- TASK REQUIREMENTS:
Starting with the line with "The image size is (504, 445)." in the entries below and going on through the line with "Click zoom-in filter icon in r7i.large row", output every line exactly and nothing more. No pictures.

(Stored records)
------------------------------------------------
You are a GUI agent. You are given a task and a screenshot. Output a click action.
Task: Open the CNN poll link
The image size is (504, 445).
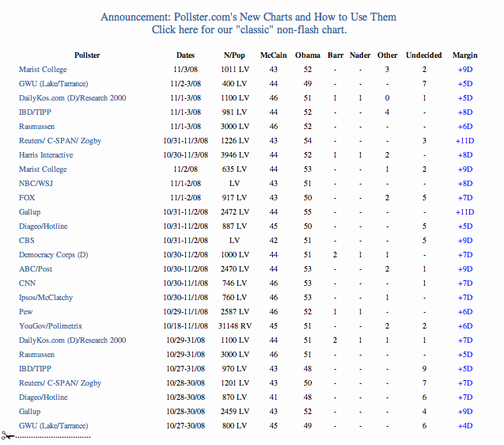click(x=27, y=283)
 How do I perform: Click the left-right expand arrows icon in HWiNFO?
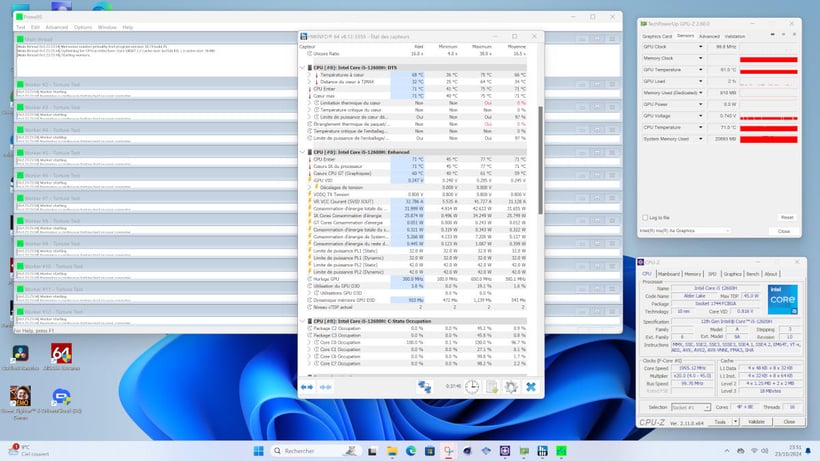point(307,387)
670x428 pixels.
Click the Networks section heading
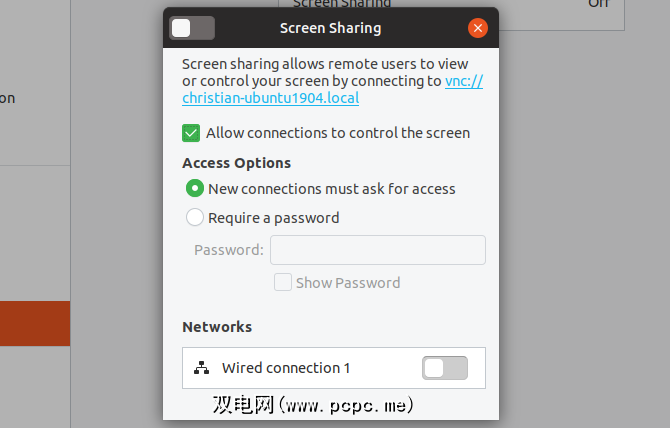(x=217, y=327)
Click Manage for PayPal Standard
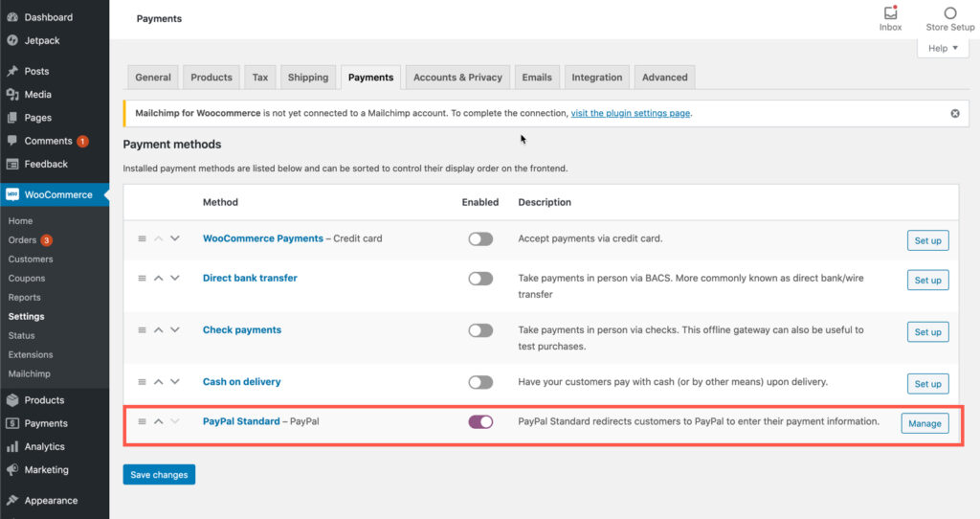The width and height of the screenshot is (980, 519). (x=924, y=423)
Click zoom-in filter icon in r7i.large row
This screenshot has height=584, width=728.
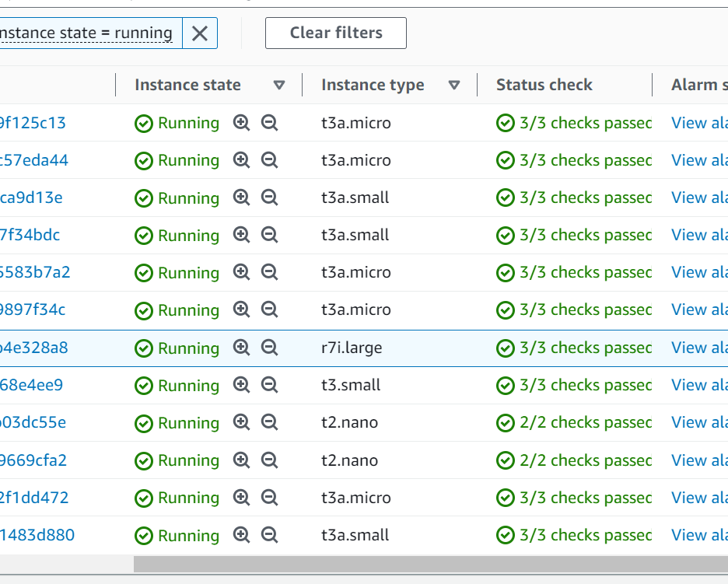pyautogui.click(x=242, y=348)
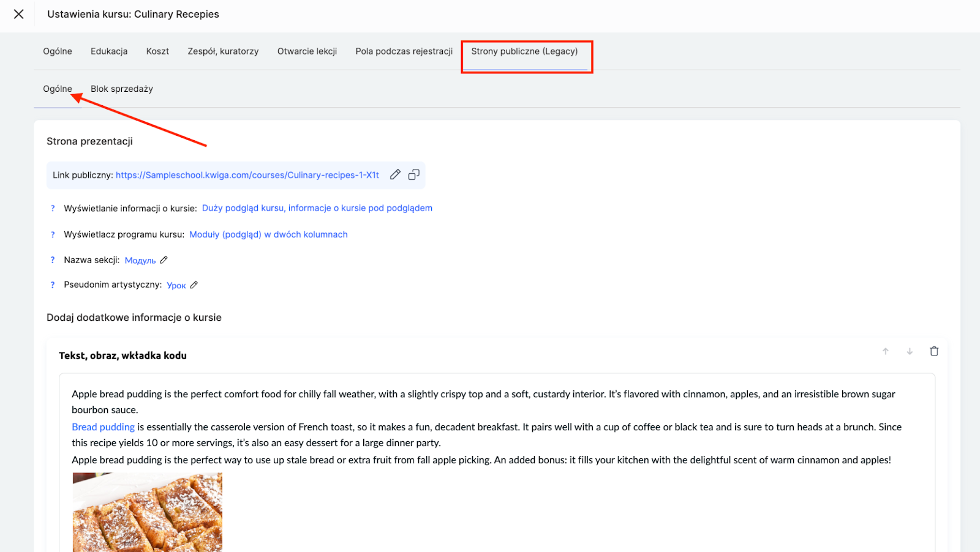Move the text block up with arrow icon
980x552 pixels.
click(885, 351)
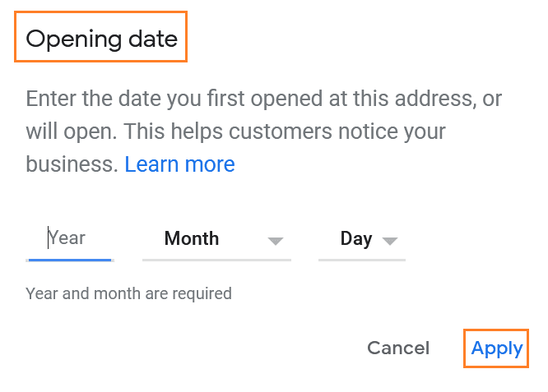Screen dimensions: 548x392
Task: Click the arrow beside Month
Action: pos(276,241)
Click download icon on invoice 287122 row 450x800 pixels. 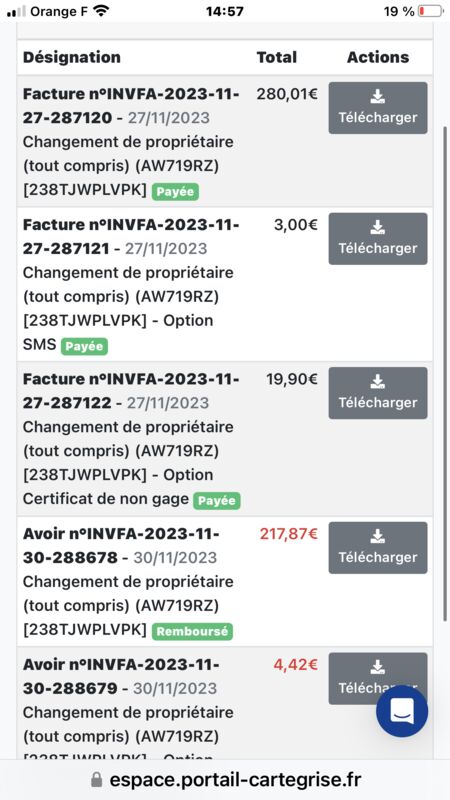coord(378,382)
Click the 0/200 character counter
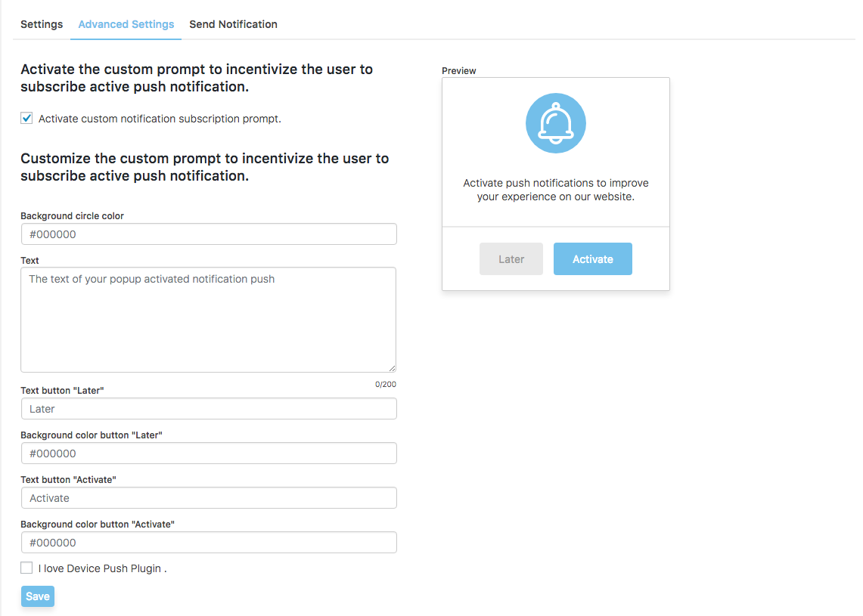Viewport: 863px width, 616px height. pyautogui.click(x=385, y=384)
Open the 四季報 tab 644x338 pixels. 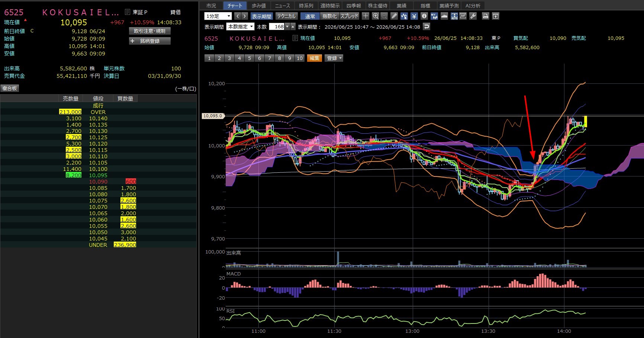point(354,6)
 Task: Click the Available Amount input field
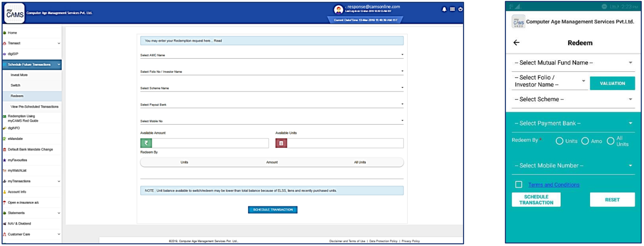click(210, 143)
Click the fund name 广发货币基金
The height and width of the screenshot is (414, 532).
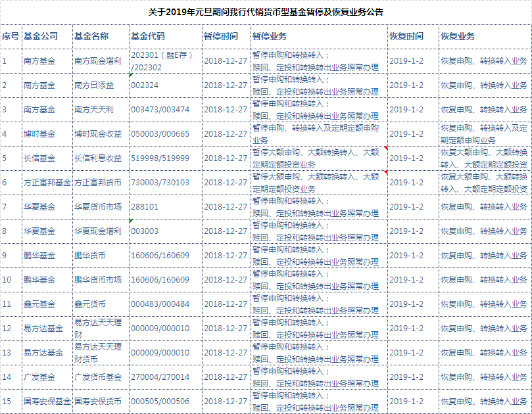click(x=98, y=377)

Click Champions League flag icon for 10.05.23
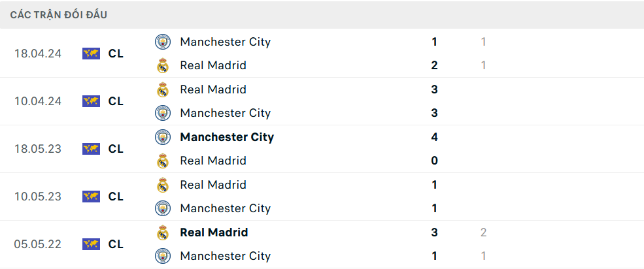coord(91,197)
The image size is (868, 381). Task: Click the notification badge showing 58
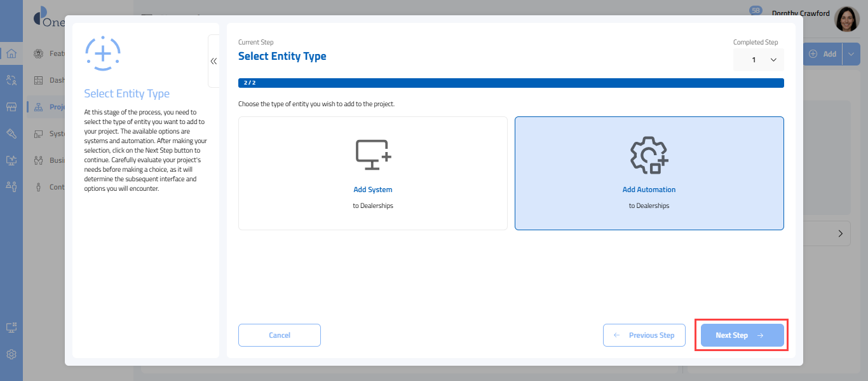click(756, 11)

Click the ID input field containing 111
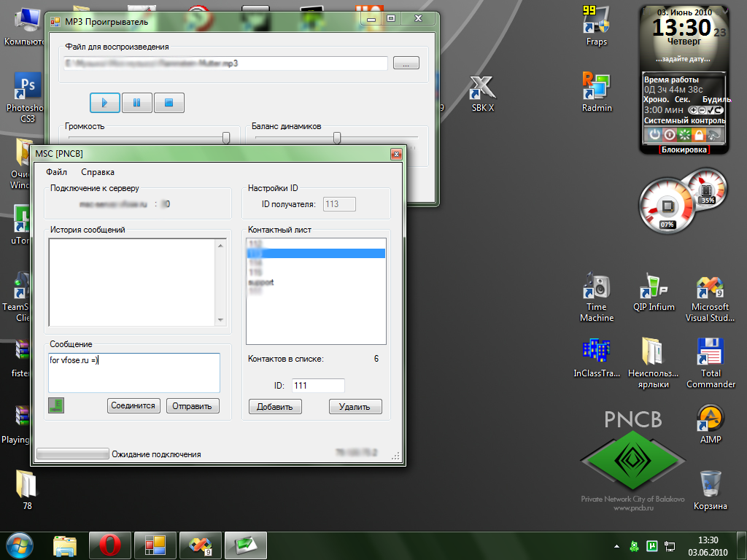[317, 386]
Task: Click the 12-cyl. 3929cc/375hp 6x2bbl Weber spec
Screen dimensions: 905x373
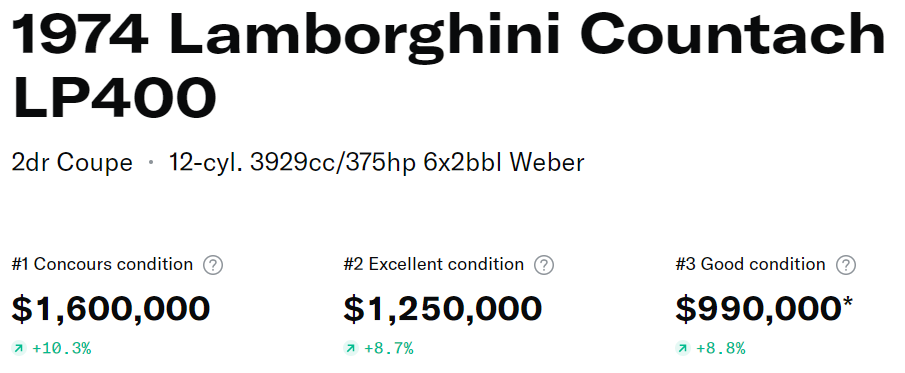Action: coord(376,163)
------------------------------------------------
- WRITTEN ANSWER:
The image size is (504, 445).
click(x=27, y=283)
 How do I perform: Click the left-right expand arrows icon in HWiNFO?
point(307,387)
670x428 pixels.
Click the Networks section heading
(x=217, y=327)
Click Manage for PayPal Standard
The width and height of the screenshot is (980, 519). (x=924, y=423)
Click zoom-in filter icon in r7i.large row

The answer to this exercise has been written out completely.